SUPPLIED DATA
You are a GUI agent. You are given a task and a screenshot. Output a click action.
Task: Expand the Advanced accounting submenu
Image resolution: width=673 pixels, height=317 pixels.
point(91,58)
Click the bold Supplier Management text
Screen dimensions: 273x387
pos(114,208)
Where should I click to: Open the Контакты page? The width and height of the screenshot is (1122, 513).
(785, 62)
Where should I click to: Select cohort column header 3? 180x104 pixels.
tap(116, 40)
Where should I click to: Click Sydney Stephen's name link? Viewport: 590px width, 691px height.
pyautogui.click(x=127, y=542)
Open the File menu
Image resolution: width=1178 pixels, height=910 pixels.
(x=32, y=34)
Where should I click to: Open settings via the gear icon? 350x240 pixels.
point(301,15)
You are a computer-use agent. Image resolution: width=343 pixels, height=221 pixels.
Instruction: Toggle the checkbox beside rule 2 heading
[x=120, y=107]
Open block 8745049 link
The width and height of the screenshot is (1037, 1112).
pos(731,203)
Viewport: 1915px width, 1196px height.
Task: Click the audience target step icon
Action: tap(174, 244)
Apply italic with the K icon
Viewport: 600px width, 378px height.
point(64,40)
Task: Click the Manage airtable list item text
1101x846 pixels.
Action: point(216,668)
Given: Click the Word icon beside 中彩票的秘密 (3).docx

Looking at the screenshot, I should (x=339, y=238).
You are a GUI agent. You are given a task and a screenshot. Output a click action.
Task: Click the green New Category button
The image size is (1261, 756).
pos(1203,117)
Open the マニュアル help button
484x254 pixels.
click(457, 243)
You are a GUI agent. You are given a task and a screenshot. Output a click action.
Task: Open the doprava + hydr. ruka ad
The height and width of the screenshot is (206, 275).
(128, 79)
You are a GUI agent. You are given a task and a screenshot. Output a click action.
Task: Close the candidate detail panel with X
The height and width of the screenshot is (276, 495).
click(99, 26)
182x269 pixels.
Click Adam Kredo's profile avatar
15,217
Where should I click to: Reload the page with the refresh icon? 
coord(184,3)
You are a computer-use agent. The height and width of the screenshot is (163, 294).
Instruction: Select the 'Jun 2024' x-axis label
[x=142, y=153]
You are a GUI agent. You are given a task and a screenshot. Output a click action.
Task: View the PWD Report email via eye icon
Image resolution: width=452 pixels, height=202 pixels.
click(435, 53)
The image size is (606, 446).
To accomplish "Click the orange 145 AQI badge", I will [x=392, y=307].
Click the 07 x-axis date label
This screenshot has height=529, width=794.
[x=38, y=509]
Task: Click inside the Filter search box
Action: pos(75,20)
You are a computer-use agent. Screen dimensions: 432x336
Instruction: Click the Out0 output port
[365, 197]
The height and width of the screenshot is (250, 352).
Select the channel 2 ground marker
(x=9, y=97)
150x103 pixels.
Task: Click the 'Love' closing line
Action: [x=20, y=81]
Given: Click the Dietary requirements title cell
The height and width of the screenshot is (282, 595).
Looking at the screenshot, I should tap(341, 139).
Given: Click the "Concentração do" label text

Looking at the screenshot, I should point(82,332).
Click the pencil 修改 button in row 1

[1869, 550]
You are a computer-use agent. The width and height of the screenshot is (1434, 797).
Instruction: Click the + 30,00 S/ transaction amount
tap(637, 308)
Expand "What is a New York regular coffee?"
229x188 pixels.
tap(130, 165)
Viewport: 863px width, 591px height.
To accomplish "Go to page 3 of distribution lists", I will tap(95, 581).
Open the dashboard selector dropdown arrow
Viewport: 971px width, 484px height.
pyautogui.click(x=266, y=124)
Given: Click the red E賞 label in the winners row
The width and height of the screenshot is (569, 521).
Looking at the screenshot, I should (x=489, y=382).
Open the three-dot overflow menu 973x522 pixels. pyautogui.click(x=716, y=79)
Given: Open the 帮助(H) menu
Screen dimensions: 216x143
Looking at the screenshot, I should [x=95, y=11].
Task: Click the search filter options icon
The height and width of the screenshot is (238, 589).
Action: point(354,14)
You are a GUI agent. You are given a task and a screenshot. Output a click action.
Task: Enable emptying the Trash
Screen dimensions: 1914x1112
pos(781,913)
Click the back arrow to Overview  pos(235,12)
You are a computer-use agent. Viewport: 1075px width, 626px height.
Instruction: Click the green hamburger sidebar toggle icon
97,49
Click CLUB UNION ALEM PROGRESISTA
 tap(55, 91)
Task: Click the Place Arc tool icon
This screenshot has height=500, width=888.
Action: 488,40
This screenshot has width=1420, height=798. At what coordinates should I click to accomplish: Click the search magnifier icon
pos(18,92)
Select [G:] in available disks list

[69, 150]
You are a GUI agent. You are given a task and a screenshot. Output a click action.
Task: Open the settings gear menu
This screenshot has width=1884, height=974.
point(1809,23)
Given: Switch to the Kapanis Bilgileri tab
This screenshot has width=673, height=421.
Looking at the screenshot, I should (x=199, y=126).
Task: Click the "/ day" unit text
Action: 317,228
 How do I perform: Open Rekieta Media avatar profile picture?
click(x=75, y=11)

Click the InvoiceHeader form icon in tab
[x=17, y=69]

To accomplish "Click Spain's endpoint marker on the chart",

EXERCISE TASK
Rewrite all of the rows above, putting "screen assistant" wherever "GUI agent" appears and leaving everything else unchanged.

SOLUTION
You are a screen assistant. You are given a task and a screenshot. Output a click action.
Task: Expand the Advanced accounting submenu
Image resolution: width=673 pixels, height=317 pixels.
point(91,58)
Click the bold Supplier Management text
Screen dimensions: 273x387
pos(114,208)
Where should I click to: Open the Контакты page? The width and height of the screenshot is (1122, 513).
(785, 62)
Where should I click to: Select cohort column header 3? 180x104 pixels.
tap(116, 40)
Where should I click to: Click Sydney Stephen's name link? Viewport: 590px width, 691px height.
pyautogui.click(x=127, y=542)
Open the File menu
Image resolution: width=1178 pixels, height=910 pixels.
(x=32, y=34)
Where should I click to: Open settings via the gear icon? 350x240 pixels.
point(301,15)
You are a computer-use agent. Image resolution: width=343 pixels, height=221 pixels.
Instruction: Toggle the checkbox beside rule 2 heading
[x=120, y=107]
Open block 8745049 link
The width and height of the screenshot is (1037, 1112).
pos(731,203)
Viewport: 1915px width, 1196px height.
Task: Click the audience target step icon
Action: tap(174, 244)
Apply italic with the K icon
Viewport: 600px width, 378px height.
point(64,40)
Task: Click the Manage airtable list item text
1101x846 pixels.
Action: point(216,668)
Given: Click the Word icon beside 中彩票的秘密 (3).docx

Looking at the screenshot, I should (x=339, y=238).
You are a screen assistant. You are given a task and a screenshot. Output a click action.
Task: Click the green New Category button
The image size is (1261, 756).
pos(1203,117)
Open the マニュアル help button
484x254 pixels.
click(457, 243)
You are a screen assistant. You are given a task and a screenshot. Output a click action.
Task: Open the doprava + hydr. ruka ad
The height and width of the screenshot is (206, 275).
(128, 79)
You are a screen assistant. You are given a task and a screenshot. Output a click action.
Task: Close the candidate detail panel with X
The height and width of the screenshot is (276, 495).
click(99, 26)
182x269 pixels.
Click Adam Kredo's profile avatar
15,217
Where should I click to: Reload the page with the refresh icon? 
coord(184,3)
You are a computer-use agent. The height and width of the screenshot is (163, 294).
Instruction: Select the 'Jun 2024' x-axis label
[x=142, y=153]
You are a screen assistant. You are given a task and a screenshot. Output a click action.
Task: View the PWD Report email via eye icon
Image resolution: width=452 pixels, height=202 pixels.
click(435, 53)
The image size is (606, 446).
To accomplish "Click the orange 145 AQI badge", I will [x=392, y=307].
Click the 07 x-axis date label
This screenshot has height=529, width=794.
[x=38, y=509]
Task: Click inside the Filter search box
Action: pos(75,20)
You are a computer-use agent. Screen dimensions: 432x336
Instruction: Click the Out0 output port
[365, 197]
The height and width of the screenshot is (250, 352).
Select the channel 2 ground marker
(x=9, y=97)
150x103 pixels.
Task: Click the 'Love' closing line
Action: [x=20, y=81]
Given: Click the Dietary requirements title cell
The height and width of the screenshot is (282, 595).
Looking at the screenshot, I should tap(341, 139).
Given: Click the "Concentração do" label text

Looking at the screenshot, I should point(82,332).
Click the pencil 修改 button in row 1

[1869, 550]
You are a computer-use agent. The width and height of the screenshot is (1434, 797).
Instruction: Click the + 30,00 S/ transaction amount
tap(637, 308)
Expand "What is a New York regular coffee?"
229x188 pixels.
tap(130, 165)
Viewport: 863px width, 591px height.
To accomplish "Go to page 3 of distribution lists", I will tap(95, 581).
Open the dashboard selector dropdown arrow
Viewport: 971px width, 484px height.
pyautogui.click(x=266, y=124)
Given: Click the red E賞 label in the winners row
The width and height of the screenshot is (569, 521).
Looking at the screenshot, I should (x=489, y=382).
Open the three-dot overflow menu 973x522 pixels. pyautogui.click(x=716, y=79)
Given: Open the 帮助(H) menu
Screen dimensions: 216x143
Looking at the screenshot, I should [x=95, y=11].
Task: Click the search filter options icon
The height and width of the screenshot is (238, 589).
Action: point(354,14)
You are a screen assistant. You are given a task and a screenshot. Output a click action.
Task: Enable emptying the Trash
Screen dimensions: 1914x1112
pos(781,913)
Click the back arrow to Overview  pos(235,12)
You are a computer-use agent. Viewport: 1075px width, 626px height.
Instruction: Click the green hamburger sidebar toggle icon
97,49
Click CLUB UNION ALEM PROGRESISTA
 tap(55, 91)
Task: Click the Place Arc tool icon
This screenshot has height=500, width=888.
Action: 488,40
This screenshot has width=1420, height=798. At what coordinates should I click to accomplish: Click the search magnifier icon
pos(18,92)
Select [G:] in available disks list

[69, 150]
You are a screen assistant. You are given a task and a screenshot. Output a click action.
Task: Open the settings gear menu
This screenshot has width=1884, height=974.
point(1809,23)
Given: Switch to the Kapanis Bilgileri tab
This screenshot has width=673, height=421.
Looking at the screenshot, I should (x=199, y=126).
Task: Click the "/ day" unit text
Action: 317,228
 How do I perform: Open Rekieta Media avatar profile picture?
click(x=75, y=11)

Click the InvoiceHeader form icon in tab
[x=17, y=69]

To accomplish "Click Spain's endpoint marker on the chart",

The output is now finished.